Was ist AES 42?

Im Zusammenhang mit der Entwicklung digitaler Mikrofone, die das analoge Audiosignal unmittelbar in digitale Informationen wandeln, ist 2006 eine neue Schnittstelle basierend auf dem digitalen Interface AES3 festgelegt worden. Bereits 1997 wurde auf der AES Convention in München das Konzept digitaler Mikrofone und deren Schnittstellen diskutiert und zwei grundsätzliche Möglichkeiten der Datenübertragungen aufgezeigt: der asynchrone, also intern synchronisierte Mode-1 und der der synchrone – extern synchronisierte Mode-2. Beide basieren auf der Verwendung zweiadriger, symmetrischer AES/EBU-Kabel, die bei kurzen Verbindungenstrecken auch durch herkömmliche analoge Kabel ersetzt werden können. Die Stromversorgung ist vergleichbar mit der Phantomspannung von Kondensatormikrofonen als Digital Phantom Power (DPP) mit +10 V und maximal 250 Milliampere definiert. Für die Fernsteuerung der digitalen Mikrofone wird aber zusätzlich durch Modulation der Phantomspannung ein Datenstrom in Richtung Mikrofon erzeugt. Dieser +2-Volt-Pulse ermöglicht es Parameteränderungen vorzunehmen. Für diesen Zweck ist eine Kombination aus Hardware-Interface und/oder Control-Software erforderlich. Das Datenformat des vom Mikrofon gesendeten digitalen Audiosignals entspricht grundsätzlich dem Standard AES/EBU.

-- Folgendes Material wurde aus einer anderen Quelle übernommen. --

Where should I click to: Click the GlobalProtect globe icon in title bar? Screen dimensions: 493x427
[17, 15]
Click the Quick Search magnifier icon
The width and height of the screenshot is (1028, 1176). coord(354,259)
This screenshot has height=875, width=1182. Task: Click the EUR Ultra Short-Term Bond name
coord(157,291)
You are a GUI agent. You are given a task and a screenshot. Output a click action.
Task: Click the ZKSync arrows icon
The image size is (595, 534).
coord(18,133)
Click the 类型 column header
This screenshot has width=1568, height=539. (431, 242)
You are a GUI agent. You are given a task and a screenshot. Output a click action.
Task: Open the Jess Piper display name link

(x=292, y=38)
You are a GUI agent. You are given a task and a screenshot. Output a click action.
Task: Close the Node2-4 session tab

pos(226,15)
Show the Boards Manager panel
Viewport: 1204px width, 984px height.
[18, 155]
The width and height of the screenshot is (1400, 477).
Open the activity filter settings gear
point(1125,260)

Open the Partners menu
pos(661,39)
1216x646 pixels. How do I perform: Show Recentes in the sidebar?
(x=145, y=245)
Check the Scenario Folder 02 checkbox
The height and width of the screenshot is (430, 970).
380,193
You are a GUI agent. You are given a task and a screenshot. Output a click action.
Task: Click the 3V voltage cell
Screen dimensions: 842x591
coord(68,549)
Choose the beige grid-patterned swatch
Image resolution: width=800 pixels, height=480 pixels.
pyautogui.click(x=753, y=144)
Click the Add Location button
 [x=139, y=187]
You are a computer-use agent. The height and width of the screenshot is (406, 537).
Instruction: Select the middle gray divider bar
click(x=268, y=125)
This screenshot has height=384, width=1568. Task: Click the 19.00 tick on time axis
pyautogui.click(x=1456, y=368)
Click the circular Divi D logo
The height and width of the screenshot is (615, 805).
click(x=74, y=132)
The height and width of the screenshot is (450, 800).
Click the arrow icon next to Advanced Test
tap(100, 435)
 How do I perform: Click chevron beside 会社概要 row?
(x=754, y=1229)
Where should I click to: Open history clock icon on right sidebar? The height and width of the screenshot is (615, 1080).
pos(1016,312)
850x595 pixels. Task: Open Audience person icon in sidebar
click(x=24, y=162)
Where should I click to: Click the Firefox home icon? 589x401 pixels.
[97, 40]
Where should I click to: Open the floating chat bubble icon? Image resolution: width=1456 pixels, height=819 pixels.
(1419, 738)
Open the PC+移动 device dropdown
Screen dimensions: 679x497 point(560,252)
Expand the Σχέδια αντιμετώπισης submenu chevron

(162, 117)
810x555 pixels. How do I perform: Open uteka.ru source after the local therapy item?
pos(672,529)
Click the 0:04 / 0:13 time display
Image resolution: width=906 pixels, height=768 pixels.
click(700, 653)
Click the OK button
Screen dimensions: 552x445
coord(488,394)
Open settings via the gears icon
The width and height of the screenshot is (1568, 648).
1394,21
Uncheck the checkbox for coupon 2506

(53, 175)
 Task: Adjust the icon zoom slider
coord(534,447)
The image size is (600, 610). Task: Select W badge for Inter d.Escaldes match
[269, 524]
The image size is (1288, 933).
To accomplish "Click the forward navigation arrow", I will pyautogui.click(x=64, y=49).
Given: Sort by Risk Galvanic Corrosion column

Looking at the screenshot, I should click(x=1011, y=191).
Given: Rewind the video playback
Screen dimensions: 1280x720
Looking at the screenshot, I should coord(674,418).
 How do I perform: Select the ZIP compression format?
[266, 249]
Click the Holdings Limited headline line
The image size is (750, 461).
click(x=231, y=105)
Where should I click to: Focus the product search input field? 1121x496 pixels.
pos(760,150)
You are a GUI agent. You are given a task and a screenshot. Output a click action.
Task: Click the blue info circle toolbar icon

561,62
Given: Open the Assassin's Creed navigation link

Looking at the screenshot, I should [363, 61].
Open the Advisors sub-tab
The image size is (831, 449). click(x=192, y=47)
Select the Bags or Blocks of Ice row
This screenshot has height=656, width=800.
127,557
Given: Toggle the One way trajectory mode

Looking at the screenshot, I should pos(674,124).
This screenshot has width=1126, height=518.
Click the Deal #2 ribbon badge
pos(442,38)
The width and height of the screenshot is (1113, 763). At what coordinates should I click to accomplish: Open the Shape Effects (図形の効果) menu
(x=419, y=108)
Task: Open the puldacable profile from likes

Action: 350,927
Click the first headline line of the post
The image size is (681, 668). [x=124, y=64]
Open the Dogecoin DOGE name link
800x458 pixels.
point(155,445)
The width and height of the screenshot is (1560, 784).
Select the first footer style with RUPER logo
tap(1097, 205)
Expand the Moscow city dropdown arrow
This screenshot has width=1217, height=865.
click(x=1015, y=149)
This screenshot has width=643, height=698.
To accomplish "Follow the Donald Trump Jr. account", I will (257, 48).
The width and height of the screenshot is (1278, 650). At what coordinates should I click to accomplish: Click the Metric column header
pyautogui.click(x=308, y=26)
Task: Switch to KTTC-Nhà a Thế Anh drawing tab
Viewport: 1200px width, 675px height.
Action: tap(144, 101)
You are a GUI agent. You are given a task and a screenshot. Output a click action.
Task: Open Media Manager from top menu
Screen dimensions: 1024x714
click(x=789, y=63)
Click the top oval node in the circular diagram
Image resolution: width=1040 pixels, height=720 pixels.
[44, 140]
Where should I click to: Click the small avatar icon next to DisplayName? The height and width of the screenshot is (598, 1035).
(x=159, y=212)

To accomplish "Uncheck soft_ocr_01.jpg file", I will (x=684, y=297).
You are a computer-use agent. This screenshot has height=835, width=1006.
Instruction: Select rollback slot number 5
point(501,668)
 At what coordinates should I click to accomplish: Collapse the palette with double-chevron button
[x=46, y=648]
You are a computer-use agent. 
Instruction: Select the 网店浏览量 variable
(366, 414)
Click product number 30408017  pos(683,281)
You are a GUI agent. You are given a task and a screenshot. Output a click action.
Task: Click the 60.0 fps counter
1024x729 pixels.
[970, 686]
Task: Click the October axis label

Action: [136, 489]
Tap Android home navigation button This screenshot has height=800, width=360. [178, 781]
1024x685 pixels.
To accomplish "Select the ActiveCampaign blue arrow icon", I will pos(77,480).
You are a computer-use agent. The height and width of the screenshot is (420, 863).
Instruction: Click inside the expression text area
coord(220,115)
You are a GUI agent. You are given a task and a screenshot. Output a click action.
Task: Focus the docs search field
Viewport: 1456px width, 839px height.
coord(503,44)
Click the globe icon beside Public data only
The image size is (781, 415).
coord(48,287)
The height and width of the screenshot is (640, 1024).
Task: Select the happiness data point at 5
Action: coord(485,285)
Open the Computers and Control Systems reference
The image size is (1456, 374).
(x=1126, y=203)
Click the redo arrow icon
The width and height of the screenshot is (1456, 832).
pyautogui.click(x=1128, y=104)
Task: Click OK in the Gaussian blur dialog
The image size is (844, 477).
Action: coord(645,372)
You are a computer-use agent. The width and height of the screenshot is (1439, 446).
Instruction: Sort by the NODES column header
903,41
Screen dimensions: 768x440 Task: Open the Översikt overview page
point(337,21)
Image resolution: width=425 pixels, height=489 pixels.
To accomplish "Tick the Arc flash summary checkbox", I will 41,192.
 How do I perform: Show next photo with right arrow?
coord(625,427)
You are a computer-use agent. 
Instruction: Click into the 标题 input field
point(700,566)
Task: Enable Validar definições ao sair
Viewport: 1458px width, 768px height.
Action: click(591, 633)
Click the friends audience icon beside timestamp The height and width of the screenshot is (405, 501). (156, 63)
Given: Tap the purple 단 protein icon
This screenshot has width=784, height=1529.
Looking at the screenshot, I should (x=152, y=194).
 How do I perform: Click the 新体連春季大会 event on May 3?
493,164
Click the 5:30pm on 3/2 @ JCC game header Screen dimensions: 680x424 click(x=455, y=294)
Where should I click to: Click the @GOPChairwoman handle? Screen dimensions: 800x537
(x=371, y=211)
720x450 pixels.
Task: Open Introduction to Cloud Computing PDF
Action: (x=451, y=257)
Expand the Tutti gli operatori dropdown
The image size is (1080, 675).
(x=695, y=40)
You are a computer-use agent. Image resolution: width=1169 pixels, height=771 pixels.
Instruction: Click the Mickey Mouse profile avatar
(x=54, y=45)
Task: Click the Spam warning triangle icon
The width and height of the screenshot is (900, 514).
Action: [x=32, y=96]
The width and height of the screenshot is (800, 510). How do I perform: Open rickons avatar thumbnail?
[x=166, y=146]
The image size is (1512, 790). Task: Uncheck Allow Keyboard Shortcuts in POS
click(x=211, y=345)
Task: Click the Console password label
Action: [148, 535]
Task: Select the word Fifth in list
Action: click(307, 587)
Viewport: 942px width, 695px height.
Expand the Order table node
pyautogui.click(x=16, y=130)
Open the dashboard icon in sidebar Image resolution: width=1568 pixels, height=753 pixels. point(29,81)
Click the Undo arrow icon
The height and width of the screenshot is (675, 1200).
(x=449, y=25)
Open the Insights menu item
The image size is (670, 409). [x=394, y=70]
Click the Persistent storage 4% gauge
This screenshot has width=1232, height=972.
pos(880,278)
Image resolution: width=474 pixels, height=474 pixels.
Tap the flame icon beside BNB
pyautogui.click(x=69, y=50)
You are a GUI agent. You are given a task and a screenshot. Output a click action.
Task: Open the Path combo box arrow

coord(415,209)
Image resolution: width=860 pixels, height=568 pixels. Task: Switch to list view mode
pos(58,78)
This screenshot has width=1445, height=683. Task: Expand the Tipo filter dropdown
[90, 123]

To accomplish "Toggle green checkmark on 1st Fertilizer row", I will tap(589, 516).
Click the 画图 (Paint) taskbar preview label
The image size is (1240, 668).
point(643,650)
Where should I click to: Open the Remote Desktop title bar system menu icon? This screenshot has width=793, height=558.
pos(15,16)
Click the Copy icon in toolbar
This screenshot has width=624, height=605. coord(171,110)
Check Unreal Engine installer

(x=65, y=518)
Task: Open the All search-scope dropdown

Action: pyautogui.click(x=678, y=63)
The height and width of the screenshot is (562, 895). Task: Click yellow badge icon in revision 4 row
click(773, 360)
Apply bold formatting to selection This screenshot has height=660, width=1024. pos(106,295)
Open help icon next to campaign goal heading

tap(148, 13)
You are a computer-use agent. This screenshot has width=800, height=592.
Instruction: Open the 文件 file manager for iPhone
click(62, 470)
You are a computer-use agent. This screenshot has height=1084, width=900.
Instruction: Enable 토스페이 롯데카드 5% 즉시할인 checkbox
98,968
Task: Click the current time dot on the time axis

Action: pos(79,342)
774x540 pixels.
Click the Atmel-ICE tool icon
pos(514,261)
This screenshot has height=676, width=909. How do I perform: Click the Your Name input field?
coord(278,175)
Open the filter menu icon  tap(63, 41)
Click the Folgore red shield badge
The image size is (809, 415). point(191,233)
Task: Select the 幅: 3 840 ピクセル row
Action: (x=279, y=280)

Da die in diesem Standard enthaltenen Userbits zur Übertragung diverser Informationen vorgesehen sind, kann ihre Bedeutung für digitale Mikrofone neu definiert werden: so geschehen im AES 42 Standard. Das Interface zwischen Mikrofon und Aufnahmegerät bereitet die Daten auf und trennt dabei die Userbits vom eigentlichen Audiosignal. Das Ergebnis: ein herkömmliches AES/EBU-Signal steht für die weitere Verarbeitung und die zusätzlichen Controler-Daten, die auf einen Bus an das Kontrollgerät geschickt werden, zur Steuerung der Mikrofone bereit. Die Kontrollbefehle werden in drei unterschiedlichen Übertragungsformaten codiert: simple instruction, extended instruction, manufacturer-spezifc instruction. Dabei ist die jeweilige Struktur des  Zwei-Byte-Formats (Adress- und Daten-Byte) verschieden und ermöglicht dadurch eine unterschiedliche Anzahl von Befehlen. Um lediglich die wichtigsten Befehle ausführen zu können gibt es die so genannte simple instruction. Dafür sind die ersten drei Bits (0, 1, 2) des Adress-Bytes vorgesehen, über die sich insgesamt drei so genannte Direct Commands ausführen lassen. Dieses Format dient lediglich zur Übertragung und Steuerung der wichtigsten Parameter. Die Struktur der extended instruction ist grundsätzlich die gleiche, wie bei der simple instruction: ein Adress- und ein Datenbyte. Allerdings sind hier zusätzlich die hinteren fünf Bits (3, 4, 5, 6, 7) für die auszuführenden Direct-Commands vorgesehen. Daraus ergibt sich die Möglichkeit 31 weiter Befehle – also insgesamt 34 – auszuführen. Die Möglichkeiten der Parameteränderungen sind hier deutlich erweitert. Je nach Hersteller kann diese Struktur (manufacturer-spezific instruction) abgeändert werden.